Arrivano gli anni Ottanta e i primi gravi atti xenofobi che poi si tradurranno in rappresaglie, omicidi e stragi. La mercificazione prende il sopravvento. L’industria culturale assopisce ogni istanza di protesta e la musica diventa colonna sonora di matrimoni e feste. Un ritorno alla politica e alle rivendicazioni sociali si intravede con l’insorgere dell’hip hop ma ormai sembra tutto incanalato dentro una moda.
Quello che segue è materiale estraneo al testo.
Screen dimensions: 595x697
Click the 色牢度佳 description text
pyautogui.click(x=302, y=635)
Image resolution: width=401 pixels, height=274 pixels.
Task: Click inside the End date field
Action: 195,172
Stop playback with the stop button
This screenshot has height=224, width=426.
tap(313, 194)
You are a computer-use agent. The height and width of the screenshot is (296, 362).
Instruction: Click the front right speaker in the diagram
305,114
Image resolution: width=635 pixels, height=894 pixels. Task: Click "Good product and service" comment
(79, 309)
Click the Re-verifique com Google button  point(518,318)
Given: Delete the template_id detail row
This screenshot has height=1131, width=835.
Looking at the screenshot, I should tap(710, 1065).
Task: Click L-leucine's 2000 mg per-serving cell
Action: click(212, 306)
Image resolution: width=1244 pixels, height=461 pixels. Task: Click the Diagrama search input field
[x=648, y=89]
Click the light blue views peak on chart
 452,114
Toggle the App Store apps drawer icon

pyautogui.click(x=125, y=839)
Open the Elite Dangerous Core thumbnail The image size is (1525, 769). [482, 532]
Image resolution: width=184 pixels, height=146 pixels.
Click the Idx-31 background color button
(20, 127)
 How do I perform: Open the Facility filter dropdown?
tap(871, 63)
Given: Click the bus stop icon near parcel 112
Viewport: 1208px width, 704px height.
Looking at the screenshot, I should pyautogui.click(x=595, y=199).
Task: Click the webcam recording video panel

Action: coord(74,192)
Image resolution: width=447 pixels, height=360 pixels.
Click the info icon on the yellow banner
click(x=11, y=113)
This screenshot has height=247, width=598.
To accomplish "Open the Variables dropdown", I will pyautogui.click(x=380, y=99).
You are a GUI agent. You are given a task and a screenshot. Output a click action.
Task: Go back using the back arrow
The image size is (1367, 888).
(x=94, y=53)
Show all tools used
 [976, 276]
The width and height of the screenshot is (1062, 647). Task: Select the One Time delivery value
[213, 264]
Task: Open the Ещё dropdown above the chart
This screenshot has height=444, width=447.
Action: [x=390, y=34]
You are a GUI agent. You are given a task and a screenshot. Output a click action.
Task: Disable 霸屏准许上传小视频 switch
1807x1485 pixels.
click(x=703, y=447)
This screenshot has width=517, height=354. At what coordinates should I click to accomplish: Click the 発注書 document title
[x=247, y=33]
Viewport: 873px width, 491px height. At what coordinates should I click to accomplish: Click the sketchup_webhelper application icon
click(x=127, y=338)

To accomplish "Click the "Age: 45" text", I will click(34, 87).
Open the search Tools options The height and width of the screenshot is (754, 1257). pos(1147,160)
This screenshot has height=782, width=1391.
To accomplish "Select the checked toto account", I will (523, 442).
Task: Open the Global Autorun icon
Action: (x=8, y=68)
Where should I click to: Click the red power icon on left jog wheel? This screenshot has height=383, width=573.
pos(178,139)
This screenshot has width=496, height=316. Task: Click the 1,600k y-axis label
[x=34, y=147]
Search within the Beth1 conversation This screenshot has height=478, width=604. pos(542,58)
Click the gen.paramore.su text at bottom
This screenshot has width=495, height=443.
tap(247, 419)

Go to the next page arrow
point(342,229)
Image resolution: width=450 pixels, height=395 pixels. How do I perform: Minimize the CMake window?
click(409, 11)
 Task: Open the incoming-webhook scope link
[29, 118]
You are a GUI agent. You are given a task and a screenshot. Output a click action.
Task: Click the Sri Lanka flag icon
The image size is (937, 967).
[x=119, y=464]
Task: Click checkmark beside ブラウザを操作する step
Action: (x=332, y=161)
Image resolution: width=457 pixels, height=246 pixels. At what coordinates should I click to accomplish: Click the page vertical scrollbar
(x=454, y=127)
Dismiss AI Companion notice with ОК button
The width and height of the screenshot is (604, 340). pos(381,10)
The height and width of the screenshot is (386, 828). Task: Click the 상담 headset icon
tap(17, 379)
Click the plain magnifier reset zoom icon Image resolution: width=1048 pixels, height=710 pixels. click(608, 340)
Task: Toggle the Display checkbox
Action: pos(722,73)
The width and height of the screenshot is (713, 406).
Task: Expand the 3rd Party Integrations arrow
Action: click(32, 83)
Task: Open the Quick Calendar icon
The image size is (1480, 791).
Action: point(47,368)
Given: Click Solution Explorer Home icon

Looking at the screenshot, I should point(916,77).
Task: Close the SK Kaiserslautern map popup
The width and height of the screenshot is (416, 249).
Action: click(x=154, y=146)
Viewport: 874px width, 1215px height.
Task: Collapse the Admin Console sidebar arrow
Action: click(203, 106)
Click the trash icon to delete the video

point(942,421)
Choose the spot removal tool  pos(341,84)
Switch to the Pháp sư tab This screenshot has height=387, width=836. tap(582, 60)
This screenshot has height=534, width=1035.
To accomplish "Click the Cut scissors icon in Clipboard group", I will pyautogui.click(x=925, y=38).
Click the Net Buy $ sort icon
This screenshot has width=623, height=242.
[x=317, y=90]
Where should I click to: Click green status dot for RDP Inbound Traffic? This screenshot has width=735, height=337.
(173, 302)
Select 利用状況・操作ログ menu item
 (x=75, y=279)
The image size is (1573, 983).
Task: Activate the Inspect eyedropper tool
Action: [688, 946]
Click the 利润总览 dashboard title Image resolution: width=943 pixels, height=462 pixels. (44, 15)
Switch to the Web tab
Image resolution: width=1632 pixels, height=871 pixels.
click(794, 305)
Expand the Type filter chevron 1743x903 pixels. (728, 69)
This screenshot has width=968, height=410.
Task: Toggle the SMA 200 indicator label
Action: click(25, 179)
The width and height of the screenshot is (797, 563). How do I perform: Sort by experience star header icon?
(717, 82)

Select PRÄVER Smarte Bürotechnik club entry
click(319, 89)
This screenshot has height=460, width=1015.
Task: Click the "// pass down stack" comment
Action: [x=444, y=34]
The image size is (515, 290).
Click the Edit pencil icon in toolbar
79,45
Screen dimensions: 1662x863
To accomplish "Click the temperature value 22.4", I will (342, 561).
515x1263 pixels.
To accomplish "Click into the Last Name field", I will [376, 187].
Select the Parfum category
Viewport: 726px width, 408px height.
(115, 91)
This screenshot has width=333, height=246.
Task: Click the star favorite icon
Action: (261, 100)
Quel che rimane alla fine del documentario è la testimonianza di un’esperienza artistica collettiva fluida, capace di sfuggire a ogni etichetta e di fondere tradizioni e nuovi impulsi, generazione dopo generazione. Al di là di questa annotazione, però, quello che colpisce è l’assenza della storia della Germania. Niente Guerra Fredda, Muro, Cortina di ferro, opposizioni ideologiche, lotta armata, un solo riferimento superficiale alla caduta del Muro, nessuna menzione dell’unificazione delle due repubbliche. Verrebbe quasi da pensare a un’ucronia, a un documentario nel quale si è data rappresentazione di un mondo parallelo. Forse per certi versi è proprio andata in questo modo, è venuta meno la condivisione della storia…delle storie.
Cast & Credits
Aşk, Mark ve Ölüm (Love, Deutschmark and Death) – Regia: Cem Kaya; sceneggiatura: Cem Kaya, Mehmet Akif Büyükatalay; fotografia: Cem Kaya, Mahmoud Belakhel, Julius Dommer, Christian Kochmann; montaggio: Cem Kaya; suono: Fatih Aydin, Armin Badde, Tarik Badaoui, Thorsten Bolzé, Dalia Castel, Tim Gorinski, Cem Kaya, Kris Limbach, Jule Vari; produttori: Mehmet Akif Büyükatalay, Stefan Kauertz, Claus Reichel, Florian Schewe; produzioni: filmfaust GmbH, Film Five GmbH; origine: Germania, 2022; durata: 96’.